[Records from a data collection]
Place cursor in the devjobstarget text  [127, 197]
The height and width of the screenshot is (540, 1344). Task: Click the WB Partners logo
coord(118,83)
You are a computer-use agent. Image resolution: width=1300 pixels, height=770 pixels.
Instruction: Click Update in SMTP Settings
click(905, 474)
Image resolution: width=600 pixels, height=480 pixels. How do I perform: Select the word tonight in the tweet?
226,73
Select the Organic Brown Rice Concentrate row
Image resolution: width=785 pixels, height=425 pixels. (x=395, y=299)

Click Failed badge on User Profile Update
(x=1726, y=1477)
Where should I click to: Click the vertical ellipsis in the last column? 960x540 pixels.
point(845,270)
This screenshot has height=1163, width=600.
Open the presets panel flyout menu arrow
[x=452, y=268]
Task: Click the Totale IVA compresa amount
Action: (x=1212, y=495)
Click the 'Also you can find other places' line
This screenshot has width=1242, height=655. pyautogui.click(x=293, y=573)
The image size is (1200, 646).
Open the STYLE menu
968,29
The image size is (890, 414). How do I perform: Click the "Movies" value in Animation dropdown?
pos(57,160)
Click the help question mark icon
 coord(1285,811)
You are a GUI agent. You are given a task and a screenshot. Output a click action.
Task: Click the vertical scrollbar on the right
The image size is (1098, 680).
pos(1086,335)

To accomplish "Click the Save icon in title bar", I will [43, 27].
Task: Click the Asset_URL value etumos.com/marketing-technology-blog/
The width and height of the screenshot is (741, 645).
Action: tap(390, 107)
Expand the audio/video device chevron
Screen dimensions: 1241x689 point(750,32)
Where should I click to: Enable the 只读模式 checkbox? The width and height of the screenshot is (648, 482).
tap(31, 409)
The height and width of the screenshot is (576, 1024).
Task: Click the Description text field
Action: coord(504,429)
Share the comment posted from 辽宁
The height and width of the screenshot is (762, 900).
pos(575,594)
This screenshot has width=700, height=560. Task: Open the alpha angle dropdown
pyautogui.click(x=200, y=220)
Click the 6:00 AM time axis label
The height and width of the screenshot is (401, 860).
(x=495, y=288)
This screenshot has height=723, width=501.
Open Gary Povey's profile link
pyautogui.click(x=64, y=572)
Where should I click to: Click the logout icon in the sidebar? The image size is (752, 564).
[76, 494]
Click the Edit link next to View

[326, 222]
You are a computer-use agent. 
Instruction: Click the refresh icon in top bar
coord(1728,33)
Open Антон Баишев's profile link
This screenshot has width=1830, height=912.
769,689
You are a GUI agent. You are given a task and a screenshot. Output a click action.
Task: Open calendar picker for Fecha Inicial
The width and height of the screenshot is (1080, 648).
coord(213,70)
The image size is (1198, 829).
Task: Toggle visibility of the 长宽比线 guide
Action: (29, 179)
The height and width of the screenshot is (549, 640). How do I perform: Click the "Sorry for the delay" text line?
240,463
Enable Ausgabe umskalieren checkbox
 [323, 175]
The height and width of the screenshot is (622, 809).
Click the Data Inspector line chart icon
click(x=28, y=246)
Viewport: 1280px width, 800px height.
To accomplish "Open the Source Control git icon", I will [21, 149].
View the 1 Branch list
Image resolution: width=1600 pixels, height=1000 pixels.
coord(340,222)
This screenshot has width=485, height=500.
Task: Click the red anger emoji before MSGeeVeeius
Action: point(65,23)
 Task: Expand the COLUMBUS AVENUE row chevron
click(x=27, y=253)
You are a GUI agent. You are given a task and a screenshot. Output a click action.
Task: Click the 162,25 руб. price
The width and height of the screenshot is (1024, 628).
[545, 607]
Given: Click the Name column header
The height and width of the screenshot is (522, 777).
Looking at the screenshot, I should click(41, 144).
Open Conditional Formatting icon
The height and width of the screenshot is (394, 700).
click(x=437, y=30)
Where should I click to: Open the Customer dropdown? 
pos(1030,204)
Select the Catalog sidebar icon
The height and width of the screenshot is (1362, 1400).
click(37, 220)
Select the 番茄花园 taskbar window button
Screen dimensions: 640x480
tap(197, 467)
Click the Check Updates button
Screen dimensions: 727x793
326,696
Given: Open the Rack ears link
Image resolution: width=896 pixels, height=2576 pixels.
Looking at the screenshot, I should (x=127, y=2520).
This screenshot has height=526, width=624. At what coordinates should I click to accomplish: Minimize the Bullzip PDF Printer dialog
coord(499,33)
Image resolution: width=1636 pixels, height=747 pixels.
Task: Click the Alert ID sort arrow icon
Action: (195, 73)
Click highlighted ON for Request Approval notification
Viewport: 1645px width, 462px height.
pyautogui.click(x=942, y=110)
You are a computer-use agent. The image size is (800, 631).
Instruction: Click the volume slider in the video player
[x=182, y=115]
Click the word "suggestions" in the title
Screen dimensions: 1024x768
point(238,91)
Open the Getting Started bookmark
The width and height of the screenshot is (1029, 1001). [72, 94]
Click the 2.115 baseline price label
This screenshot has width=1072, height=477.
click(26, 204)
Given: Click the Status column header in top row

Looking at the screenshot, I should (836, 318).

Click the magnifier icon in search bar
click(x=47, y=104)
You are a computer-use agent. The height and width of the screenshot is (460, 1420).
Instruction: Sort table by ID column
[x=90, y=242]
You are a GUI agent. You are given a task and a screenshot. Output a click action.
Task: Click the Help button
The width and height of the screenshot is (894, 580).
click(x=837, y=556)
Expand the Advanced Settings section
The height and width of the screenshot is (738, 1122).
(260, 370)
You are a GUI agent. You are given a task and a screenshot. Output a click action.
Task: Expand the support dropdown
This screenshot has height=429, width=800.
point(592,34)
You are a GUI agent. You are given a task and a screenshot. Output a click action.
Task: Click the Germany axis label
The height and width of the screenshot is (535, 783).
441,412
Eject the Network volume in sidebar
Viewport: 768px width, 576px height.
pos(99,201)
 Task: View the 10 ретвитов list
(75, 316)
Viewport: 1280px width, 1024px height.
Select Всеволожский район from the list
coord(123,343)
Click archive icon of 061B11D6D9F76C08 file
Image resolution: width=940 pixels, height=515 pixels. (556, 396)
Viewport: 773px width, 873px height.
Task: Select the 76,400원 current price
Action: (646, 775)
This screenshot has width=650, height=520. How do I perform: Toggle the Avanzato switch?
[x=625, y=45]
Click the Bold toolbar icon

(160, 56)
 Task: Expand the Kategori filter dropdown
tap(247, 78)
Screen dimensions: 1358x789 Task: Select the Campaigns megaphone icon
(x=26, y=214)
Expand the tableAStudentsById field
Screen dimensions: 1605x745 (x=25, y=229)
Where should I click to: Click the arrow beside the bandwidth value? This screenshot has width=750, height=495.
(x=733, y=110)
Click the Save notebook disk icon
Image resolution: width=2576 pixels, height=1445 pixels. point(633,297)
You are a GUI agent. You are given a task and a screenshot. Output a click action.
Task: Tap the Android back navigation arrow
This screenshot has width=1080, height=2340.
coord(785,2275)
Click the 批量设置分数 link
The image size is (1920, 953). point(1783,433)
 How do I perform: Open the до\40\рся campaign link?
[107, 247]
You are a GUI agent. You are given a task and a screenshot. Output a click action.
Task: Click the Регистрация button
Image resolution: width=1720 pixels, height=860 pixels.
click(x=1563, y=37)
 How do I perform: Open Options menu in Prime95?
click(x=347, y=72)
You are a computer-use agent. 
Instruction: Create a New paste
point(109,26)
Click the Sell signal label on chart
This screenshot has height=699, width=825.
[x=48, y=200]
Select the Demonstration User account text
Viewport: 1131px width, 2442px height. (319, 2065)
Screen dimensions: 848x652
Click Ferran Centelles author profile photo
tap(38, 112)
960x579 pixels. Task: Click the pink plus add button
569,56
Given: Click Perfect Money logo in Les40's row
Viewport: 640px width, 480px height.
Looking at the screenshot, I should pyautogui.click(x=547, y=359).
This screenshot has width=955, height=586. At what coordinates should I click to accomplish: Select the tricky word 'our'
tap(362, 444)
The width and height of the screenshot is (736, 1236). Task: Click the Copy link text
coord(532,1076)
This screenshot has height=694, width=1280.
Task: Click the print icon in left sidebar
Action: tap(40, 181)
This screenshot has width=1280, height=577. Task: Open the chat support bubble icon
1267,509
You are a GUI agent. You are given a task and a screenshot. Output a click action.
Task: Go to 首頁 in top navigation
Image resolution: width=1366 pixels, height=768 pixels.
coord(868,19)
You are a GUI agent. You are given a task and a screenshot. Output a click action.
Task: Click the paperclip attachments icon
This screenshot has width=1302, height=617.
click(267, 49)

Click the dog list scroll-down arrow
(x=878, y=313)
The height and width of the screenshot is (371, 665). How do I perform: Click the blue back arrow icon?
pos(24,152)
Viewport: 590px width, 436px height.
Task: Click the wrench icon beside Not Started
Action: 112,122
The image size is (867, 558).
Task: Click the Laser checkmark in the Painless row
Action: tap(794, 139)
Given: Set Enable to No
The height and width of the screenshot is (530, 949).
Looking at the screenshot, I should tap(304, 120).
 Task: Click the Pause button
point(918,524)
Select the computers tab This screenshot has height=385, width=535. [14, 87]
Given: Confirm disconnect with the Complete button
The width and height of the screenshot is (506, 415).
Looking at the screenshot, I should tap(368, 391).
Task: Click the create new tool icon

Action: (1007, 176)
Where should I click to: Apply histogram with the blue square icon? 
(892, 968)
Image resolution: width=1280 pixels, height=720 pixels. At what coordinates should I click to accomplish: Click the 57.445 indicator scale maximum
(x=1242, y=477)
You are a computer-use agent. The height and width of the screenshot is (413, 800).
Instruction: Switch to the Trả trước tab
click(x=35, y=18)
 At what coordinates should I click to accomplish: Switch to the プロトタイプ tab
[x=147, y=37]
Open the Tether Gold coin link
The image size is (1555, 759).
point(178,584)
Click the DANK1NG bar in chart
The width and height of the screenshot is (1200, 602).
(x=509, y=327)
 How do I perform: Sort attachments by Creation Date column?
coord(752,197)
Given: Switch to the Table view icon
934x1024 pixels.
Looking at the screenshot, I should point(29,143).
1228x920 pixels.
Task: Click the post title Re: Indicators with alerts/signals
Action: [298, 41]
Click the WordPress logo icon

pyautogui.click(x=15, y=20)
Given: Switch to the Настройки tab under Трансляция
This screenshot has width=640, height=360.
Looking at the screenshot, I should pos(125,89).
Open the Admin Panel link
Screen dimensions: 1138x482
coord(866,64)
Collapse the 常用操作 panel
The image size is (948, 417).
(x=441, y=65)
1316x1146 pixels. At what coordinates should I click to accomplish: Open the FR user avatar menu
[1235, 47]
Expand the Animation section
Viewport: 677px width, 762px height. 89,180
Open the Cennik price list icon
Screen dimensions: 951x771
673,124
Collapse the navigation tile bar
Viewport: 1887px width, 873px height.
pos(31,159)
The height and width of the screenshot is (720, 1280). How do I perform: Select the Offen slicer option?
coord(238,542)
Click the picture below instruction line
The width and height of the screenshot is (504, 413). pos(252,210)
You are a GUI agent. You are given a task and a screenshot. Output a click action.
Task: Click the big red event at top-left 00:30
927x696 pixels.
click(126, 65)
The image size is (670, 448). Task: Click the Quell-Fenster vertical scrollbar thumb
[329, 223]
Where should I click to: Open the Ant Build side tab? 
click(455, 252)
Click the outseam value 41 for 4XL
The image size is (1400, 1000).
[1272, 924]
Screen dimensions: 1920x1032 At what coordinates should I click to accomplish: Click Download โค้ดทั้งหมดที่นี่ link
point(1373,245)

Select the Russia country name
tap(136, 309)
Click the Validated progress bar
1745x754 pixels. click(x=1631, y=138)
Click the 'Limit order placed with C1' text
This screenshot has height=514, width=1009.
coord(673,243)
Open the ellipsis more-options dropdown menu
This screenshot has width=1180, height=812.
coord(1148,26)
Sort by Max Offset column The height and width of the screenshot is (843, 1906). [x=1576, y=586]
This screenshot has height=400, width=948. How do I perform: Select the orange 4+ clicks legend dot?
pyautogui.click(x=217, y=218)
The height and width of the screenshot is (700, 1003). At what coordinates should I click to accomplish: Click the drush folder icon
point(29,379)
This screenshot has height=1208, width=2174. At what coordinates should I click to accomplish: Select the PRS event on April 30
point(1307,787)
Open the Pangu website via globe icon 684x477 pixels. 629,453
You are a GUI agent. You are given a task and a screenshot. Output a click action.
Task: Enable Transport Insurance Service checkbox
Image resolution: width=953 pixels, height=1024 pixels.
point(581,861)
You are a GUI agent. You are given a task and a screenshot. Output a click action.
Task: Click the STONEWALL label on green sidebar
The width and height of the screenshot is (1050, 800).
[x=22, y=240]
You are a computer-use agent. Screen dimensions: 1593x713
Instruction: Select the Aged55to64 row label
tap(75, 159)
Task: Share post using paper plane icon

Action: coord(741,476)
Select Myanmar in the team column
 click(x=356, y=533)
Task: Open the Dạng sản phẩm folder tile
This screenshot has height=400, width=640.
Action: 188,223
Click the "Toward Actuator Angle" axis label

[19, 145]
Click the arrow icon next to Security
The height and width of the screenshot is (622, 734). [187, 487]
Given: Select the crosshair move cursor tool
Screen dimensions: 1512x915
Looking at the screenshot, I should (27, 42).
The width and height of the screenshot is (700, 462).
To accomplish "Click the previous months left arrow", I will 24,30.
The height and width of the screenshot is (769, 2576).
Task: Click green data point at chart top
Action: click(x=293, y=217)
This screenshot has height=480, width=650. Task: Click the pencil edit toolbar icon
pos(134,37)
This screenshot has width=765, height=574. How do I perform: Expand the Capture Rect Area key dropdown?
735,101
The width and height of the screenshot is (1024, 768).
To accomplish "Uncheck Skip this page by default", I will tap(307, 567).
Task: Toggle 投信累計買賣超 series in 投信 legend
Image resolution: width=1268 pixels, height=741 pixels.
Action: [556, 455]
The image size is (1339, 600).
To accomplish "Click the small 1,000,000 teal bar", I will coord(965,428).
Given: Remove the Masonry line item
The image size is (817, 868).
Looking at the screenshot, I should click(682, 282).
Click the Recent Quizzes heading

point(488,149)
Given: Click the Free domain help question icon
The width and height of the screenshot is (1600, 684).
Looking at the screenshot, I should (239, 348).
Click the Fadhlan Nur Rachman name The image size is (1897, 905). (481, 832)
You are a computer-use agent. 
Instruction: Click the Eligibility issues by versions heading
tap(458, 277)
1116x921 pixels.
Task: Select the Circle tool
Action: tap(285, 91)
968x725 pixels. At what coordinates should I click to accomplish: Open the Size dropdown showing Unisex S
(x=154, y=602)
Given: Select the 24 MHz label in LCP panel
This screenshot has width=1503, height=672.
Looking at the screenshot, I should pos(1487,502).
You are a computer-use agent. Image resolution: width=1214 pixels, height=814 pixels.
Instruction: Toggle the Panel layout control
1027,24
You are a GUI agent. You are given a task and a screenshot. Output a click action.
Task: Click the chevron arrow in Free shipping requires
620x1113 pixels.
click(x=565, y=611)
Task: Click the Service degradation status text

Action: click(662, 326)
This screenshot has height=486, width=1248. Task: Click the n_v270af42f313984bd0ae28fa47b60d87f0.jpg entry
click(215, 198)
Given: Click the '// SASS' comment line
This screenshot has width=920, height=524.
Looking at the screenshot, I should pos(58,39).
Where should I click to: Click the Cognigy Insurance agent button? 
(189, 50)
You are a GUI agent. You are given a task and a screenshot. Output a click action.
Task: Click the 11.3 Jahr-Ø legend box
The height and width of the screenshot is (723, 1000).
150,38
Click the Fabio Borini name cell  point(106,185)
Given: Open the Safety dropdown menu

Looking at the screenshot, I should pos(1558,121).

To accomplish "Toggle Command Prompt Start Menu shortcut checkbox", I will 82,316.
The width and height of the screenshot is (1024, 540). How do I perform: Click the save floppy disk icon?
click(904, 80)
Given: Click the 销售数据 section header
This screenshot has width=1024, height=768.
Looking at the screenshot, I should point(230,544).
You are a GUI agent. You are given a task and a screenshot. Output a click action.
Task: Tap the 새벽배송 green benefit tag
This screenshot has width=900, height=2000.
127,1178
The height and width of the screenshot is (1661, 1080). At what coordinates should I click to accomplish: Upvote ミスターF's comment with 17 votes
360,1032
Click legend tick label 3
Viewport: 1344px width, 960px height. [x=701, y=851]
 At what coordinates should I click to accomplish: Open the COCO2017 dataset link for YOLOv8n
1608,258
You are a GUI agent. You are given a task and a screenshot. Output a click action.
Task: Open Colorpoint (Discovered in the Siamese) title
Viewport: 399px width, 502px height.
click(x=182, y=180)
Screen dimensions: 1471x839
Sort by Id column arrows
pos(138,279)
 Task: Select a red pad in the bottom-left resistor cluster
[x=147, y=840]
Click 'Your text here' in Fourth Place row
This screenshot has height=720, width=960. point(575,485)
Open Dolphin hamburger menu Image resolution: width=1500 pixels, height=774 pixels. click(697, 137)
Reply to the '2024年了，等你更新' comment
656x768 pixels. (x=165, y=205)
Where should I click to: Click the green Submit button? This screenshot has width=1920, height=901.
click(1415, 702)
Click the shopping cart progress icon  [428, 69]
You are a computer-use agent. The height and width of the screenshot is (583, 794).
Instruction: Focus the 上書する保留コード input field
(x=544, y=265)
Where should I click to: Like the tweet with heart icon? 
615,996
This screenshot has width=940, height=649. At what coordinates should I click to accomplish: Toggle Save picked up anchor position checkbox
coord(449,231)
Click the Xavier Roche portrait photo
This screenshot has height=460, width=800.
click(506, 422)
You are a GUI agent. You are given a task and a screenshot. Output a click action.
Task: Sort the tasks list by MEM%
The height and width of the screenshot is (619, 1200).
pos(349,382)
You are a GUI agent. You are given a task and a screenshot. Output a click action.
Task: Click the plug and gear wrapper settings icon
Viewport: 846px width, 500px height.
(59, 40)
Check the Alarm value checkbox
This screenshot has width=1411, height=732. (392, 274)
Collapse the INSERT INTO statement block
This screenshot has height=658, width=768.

▶ [YOUR GOAL] Transcribe verbatim. Cover the lines from the first line of the entries above to the line containing "This screenshot has height=723, width=501.", inclusive.

▶ [ANSWER TO THIS PROBLEM]
Place cursor in the devjobstarget text  [127, 197]
The height and width of the screenshot is (540, 1344). Task: Click the WB Partners logo
coord(118,83)
You are a computer-use agent. Image resolution: width=1300 pixels, height=770 pixels.
Instruction: Click Update in SMTP Settings
click(905, 474)
Image resolution: width=600 pixels, height=480 pixels. How do I perform: Select the word tonight in the tweet?
226,73
Select the Organic Brown Rice Concentrate row
Image resolution: width=785 pixels, height=425 pixels. (x=395, y=299)

Click Failed badge on User Profile Update
(x=1726, y=1477)
Where should I click to: Click the vertical ellipsis in the last column? 960x540 pixels.
point(845,270)
This screenshot has height=1163, width=600.
Open the presets panel flyout menu arrow
[x=452, y=268]
Task: Click the Totale IVA compresa amount
Action: (x=1212, y=495)
Click the 'Also you can find other places' line
This screenshot has width=1242, height=655. pyautogui.click(x=293, y=573)
The image size is (1200, 646).
Open the STYLE menu
968,29
The image size is (890, 414). How do I perform: Click the "Movies" value in Animation dropdown?
pos(57,160)
Click the help question mark icon
 coord(1285,811)
You are a GUI agent. You are given a task and a screenshot. Output a click action.
Task: Click the vertical scrollbar on the right
The image size is (1098, 680).
pos(1086,335)

To accomplish "Click the Save icon in title bar", I will [43, 27].
Task: Click the Asset_URL value etumos.com/marketing-technology-blog/
The width and height of the screenshot is (741, 645).
Action: tap(390, 107)
Expand the audio/video device chevron
Screen dimensions: 1241x689 point(750,32)
Where should I click to: Enable the 只读模式 checkbox? The width and height of the screenshot is (648, 482).
tap(31, 409)
The height and width of the screenshot is (576, 1024).
Task: Click the Description text field
Action: coord(504,429)
Share the comment posted from 辽宁
The height and width of the screenshot is (762, 900).
pos(575,594)
This screenshot has width=700, height=560. Task: Open the alpha angle dropdown
pyautogui.click(x=200, y=220)
Click the 6:00 AM time axis label
The height and width of the screenshot is (401, 860).
(x=495, y=288)
This screenshot has height=723, width=501.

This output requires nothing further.